Le film se divise en deux récits. D’un côté, nous suivons chronologiquement le parcours de Clairvius, ses péripéties. De l’autre, Mélissa, étudiante au pensionnat de la Légion d’honneur à Paris, nous narre le passé de sa famille. De ce fait, plus la bobine se déroule et plus nous convergeons vers un instant précis de leur Histoire.
L’auteur avance donc en mettant, en parallèle, leurs trajectoires. En œuvrant de la sorte, les situations de l’un permettent de rentrer en résonance avec celles vécues par l’autre. Un choix vital pour créer une dynamique à l'ensemble.
En effet, la contemplation, le non-dit ou l’utilisation d’une voix off sont une partie des outils dont se pare Bertrand Bonello. Ce procédé crée un rythme, de primes abords, lent, sans qu’un fil rouge ne soit clairement défini. En agissant ainsi, le réalisateur nous permet de nous familiariser avec ses protagonistes, à analyser leurs comportements et leurs interactions.
Bien que l’œuvre se focalise sur Mélissa et Clairvius, les personnes gravitant autour d’eux sont étoffées. Ils ont suffisamment de consistance pour créer des échanges constructifs et éviter ainsi de se retrouver trop en retrait face à ces deux individus.

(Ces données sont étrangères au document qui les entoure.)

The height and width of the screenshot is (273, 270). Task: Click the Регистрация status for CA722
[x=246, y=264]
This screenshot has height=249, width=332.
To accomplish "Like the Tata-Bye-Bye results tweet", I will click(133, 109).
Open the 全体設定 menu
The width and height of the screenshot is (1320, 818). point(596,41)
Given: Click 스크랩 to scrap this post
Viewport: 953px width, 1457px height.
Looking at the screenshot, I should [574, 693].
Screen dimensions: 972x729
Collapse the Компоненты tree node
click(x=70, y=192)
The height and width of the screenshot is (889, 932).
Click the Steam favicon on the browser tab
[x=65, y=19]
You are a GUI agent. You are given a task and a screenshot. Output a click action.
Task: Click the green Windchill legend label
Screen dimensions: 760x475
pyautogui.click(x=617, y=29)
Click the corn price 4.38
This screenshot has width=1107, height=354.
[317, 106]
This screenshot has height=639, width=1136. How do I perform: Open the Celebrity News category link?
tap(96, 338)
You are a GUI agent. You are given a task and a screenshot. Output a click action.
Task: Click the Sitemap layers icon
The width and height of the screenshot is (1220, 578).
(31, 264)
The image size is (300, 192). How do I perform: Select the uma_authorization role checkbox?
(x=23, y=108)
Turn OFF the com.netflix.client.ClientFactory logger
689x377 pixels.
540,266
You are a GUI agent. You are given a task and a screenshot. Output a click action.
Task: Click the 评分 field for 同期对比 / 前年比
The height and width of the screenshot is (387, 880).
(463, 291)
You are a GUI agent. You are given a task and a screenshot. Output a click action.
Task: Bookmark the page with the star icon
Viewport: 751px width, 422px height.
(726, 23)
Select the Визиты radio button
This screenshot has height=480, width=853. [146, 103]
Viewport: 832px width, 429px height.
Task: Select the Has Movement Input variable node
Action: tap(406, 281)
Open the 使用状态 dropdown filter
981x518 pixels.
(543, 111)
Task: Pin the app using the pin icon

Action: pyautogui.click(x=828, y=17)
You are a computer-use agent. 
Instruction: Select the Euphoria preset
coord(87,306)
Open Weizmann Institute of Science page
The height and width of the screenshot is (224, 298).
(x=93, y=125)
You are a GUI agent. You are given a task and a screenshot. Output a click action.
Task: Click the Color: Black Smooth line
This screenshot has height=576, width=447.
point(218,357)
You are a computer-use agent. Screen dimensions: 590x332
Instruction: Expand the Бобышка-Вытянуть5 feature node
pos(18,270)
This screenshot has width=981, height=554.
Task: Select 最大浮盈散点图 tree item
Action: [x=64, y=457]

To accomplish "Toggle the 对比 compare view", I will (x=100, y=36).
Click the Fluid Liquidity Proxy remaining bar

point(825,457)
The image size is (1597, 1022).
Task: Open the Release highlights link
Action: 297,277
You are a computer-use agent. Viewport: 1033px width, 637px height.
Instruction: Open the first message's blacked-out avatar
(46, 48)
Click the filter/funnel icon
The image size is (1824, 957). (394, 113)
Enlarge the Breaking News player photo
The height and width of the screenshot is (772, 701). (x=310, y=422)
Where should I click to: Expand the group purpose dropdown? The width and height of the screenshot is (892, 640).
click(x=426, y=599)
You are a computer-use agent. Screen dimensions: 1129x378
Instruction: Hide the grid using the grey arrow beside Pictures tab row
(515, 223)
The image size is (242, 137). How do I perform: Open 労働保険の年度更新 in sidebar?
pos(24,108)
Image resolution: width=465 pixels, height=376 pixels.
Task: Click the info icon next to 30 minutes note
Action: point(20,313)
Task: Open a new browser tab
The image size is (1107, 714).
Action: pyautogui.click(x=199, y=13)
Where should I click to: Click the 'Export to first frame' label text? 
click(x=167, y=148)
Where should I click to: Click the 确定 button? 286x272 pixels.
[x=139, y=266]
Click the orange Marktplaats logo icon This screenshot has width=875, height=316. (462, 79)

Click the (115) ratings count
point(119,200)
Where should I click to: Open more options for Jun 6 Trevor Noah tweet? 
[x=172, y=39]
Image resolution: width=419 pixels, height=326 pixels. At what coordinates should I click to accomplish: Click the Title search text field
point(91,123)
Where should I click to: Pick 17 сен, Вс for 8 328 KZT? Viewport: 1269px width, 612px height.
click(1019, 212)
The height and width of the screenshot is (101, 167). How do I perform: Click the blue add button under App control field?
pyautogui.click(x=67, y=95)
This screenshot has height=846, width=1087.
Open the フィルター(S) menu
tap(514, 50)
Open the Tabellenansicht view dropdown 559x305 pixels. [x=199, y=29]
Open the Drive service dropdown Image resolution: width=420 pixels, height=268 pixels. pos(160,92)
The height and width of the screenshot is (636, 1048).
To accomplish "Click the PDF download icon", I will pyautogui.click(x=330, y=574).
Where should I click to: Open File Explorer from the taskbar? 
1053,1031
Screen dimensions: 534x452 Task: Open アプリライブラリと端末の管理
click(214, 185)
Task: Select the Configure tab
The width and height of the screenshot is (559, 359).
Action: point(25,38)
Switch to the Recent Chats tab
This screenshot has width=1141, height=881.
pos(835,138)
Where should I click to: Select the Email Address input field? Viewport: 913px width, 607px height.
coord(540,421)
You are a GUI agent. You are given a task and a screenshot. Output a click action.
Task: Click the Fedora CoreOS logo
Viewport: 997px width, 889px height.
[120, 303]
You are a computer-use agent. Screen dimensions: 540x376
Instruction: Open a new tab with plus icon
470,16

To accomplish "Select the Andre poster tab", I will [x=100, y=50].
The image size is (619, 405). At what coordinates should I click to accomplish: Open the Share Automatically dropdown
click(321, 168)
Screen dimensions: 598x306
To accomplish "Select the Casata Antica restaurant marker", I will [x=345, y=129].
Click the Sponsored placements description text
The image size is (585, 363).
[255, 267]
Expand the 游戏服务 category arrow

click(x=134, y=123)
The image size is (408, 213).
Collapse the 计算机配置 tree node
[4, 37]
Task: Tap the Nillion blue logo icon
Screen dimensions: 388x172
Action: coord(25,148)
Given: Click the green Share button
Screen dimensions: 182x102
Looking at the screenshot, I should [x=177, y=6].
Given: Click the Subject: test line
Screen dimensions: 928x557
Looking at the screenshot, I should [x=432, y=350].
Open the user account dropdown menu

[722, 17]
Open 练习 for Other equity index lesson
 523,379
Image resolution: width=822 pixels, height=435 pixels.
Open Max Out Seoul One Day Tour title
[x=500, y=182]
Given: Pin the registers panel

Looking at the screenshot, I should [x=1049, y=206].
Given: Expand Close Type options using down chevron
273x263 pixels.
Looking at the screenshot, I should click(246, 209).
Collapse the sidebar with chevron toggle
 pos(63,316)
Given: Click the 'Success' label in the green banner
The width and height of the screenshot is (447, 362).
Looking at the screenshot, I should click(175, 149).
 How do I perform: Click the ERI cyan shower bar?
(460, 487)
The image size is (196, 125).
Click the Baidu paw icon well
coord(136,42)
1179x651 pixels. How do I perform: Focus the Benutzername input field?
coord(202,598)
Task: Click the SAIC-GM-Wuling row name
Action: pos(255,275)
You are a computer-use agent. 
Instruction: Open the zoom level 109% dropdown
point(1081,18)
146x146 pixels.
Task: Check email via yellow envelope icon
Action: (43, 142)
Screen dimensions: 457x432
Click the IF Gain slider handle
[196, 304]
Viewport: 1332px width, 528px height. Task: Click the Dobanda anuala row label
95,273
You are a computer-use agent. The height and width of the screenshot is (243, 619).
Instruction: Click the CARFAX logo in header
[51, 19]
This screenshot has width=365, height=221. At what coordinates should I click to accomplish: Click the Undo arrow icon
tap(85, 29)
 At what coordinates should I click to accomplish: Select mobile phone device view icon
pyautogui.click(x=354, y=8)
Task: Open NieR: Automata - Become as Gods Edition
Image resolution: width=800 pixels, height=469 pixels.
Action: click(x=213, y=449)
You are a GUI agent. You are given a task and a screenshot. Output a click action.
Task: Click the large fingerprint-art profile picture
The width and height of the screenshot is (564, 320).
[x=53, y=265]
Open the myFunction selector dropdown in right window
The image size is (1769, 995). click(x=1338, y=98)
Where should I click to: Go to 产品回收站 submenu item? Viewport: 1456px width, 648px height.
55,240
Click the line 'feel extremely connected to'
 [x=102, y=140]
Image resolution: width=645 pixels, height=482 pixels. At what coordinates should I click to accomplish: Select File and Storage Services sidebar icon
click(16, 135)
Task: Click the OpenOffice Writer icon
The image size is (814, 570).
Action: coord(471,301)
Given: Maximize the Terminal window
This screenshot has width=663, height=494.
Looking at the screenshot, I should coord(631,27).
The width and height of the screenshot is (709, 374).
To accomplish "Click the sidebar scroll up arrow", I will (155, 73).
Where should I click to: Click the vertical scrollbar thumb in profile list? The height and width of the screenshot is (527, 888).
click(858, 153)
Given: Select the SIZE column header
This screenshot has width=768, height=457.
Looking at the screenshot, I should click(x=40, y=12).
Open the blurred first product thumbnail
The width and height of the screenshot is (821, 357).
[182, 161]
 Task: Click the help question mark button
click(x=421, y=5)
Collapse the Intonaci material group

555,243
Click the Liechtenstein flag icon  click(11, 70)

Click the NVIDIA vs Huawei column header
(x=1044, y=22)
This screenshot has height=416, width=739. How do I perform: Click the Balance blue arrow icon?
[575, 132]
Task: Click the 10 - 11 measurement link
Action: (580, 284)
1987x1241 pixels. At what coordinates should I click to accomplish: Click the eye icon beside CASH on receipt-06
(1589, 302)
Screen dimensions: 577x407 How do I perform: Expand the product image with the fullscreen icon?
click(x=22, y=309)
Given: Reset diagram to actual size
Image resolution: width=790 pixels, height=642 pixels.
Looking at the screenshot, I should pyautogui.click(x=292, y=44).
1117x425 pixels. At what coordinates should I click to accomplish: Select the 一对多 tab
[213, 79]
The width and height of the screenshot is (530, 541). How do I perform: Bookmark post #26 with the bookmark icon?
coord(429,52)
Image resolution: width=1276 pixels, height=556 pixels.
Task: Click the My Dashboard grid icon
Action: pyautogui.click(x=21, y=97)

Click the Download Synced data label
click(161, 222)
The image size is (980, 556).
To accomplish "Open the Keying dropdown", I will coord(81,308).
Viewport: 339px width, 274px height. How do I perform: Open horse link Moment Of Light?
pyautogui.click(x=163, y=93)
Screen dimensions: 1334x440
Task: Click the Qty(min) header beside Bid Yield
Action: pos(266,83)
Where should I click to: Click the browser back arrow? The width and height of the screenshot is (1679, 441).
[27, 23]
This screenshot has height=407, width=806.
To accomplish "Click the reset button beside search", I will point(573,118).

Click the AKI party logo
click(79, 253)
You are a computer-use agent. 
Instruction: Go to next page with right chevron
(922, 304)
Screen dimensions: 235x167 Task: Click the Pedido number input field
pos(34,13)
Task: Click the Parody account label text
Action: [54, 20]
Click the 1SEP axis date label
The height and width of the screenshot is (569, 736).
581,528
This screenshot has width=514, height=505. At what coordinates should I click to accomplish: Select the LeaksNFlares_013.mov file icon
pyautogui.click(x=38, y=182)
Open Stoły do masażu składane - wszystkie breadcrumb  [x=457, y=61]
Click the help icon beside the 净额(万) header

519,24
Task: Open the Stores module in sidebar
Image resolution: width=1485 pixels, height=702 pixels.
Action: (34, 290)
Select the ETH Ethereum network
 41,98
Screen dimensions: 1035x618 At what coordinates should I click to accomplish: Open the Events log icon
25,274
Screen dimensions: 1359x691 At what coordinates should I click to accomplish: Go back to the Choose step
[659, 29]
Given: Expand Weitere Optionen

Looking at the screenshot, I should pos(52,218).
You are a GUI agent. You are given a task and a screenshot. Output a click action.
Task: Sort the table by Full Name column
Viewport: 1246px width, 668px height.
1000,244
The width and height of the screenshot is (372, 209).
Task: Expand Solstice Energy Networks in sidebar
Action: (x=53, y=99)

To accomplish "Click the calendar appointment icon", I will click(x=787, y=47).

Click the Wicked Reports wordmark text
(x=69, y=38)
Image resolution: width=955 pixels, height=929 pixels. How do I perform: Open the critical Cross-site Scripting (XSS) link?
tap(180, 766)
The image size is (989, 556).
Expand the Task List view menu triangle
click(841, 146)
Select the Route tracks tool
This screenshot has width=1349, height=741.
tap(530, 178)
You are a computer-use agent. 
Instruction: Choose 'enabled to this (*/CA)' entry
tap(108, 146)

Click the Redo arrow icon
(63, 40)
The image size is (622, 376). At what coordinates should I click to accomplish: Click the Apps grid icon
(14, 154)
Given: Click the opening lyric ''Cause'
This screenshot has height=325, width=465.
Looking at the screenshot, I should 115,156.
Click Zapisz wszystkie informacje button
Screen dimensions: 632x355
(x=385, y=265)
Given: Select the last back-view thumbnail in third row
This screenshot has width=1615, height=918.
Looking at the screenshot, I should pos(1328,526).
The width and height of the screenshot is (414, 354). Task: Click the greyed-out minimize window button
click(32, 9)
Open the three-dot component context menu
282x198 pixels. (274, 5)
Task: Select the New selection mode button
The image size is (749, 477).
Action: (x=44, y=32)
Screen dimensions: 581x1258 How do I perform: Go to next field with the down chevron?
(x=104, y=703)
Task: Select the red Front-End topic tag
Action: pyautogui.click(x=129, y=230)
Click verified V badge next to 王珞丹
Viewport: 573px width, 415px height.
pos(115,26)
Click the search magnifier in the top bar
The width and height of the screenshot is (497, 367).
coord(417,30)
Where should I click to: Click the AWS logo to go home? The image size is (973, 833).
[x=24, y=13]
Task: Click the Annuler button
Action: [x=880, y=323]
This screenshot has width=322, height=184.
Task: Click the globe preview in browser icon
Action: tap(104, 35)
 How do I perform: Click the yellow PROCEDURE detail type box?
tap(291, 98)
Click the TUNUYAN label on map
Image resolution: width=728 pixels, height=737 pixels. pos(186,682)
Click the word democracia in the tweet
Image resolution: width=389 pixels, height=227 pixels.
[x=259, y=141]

Cette étape est nécessaire pour que les intentions de l’auteur soient concrétisées. En effet, les cheminements de ce duo mettent en exergue comment des facteurs externes nous rendent étrangers autant en nos terres qu’ailleurs.
Pour comprendre pleinement les évènements qui se jouent, il est important de souligner un fait propre en Haïti. La zombification haïtienne a une définition bien différente de celle popularisée par la pop-culture américaine. Il existe trois types de zombis : le toxique, le psychiatrique et le social.
Dans Zombi Child, il est question de la première catégorie. Cette sentence est infligée à des individus jugés néfaste à la société (violeurs, assassin, …). Il est possible qu’un citoyen lambda en soit la victime pour des raisons d’intérêts familiales. Nous découvrons donc comment Clairvius est exclu brutalement de la vie en communauté et le business qui se cache derrière ce phénomène. L’homme devient ainsi étranger en ses terres car sorti du système et oublié de ses pairs.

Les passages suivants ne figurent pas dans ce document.